Top of Material shown

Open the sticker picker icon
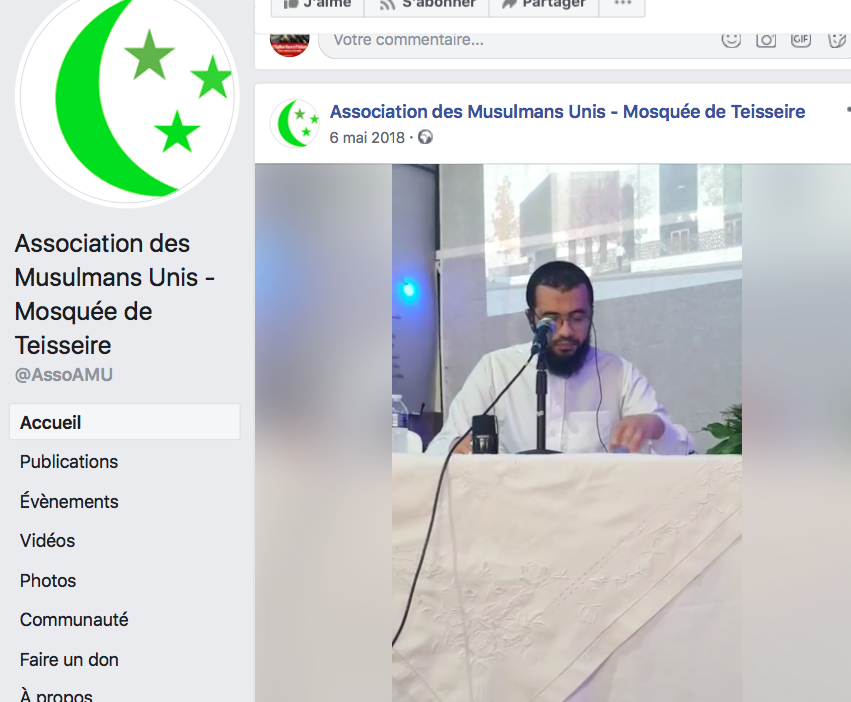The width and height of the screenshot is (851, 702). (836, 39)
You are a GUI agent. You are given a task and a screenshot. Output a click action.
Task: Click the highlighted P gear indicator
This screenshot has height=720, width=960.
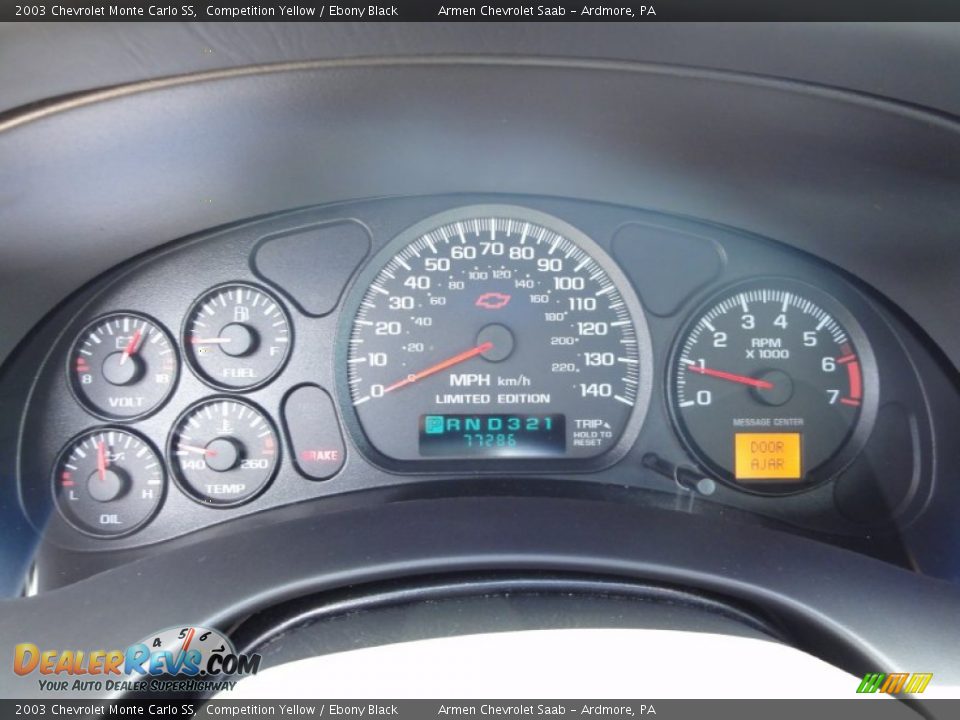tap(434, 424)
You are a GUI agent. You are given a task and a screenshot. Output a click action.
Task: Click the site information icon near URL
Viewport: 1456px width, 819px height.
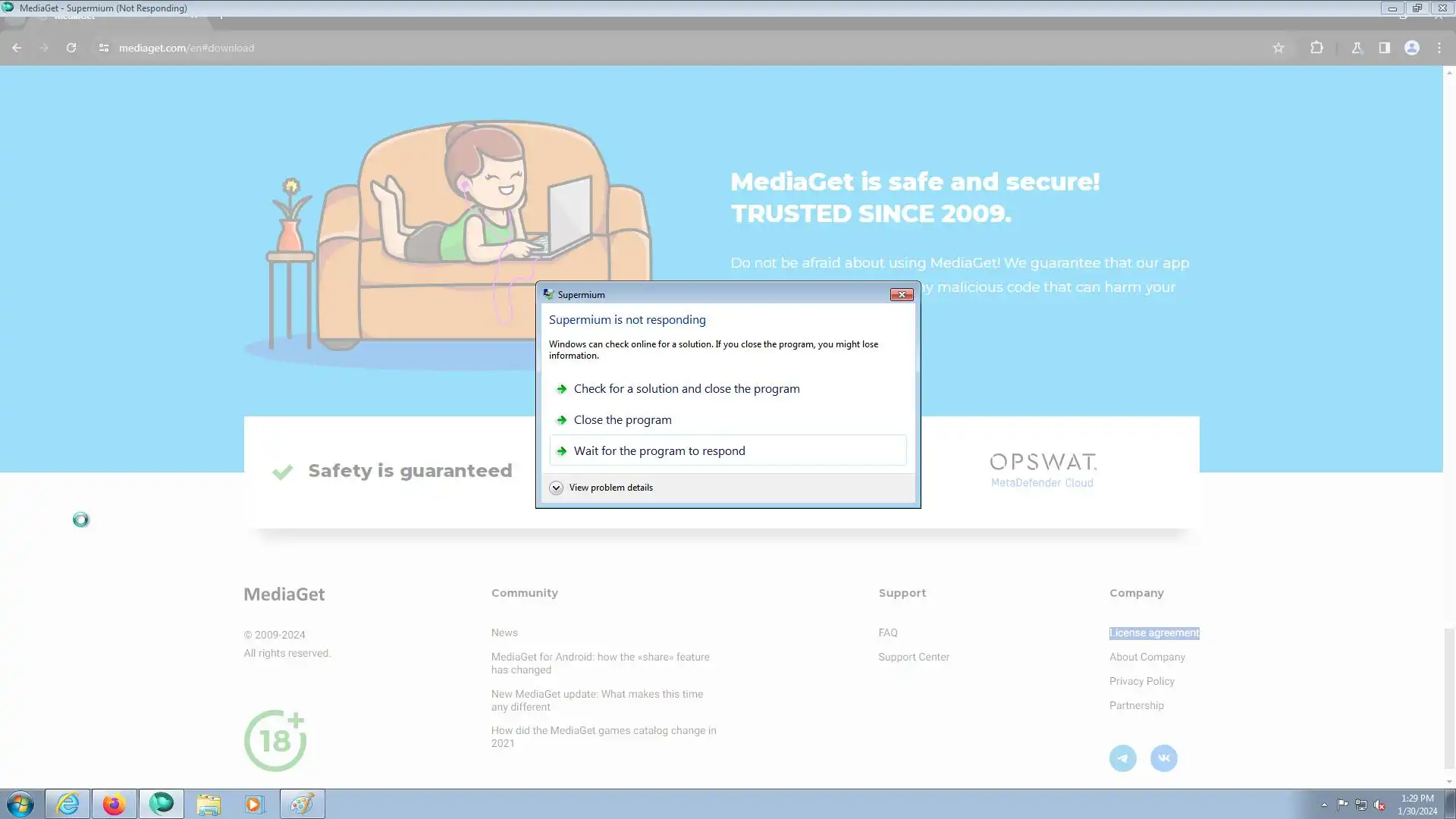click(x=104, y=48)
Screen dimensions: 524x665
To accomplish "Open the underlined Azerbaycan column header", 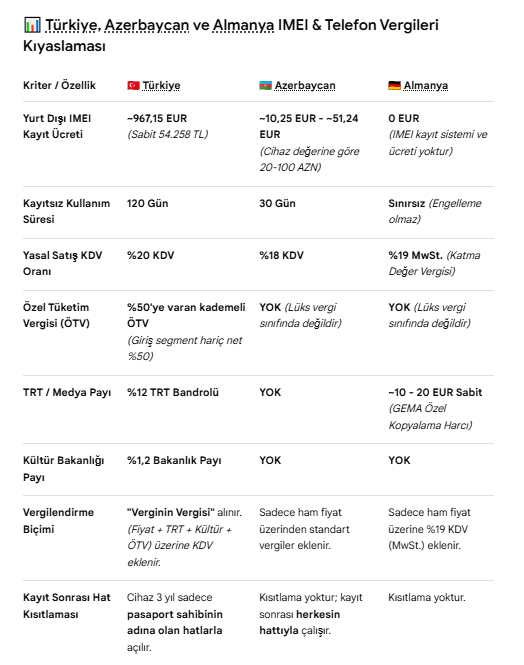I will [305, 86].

Bottom of Material shown
Top of Material shown

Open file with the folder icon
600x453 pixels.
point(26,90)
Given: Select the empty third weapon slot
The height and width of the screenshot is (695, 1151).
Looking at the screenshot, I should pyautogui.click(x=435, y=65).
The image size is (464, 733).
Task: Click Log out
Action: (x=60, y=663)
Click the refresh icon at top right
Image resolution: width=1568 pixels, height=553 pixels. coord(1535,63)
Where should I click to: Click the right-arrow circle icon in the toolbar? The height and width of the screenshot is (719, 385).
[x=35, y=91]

Bottom of Material shown

What the task requires = Write out word for word the lines above that run from the one with "Open the sticker picker icon" to the one with "Screen dimensions: 524x665". Include both end lines; exclude the images.

Result below =
Open the sticker picker icon
The width and height of the screenshot is (851, 702). (836, 39)
You are a GUI agent. You are given a task and a screenshot. Output a click action.
Task: Click the highlighted P gear indicator
This screenshot has height=720, width=960.
tap(434, 424)
You are a GUI agent. You are given a task and a screenshot. Output a click action.
Task: Click the site information icon near URL
Viewport: 1456px width, 819px height.
click(x=104, y=48)
Screen dimensions: 524x665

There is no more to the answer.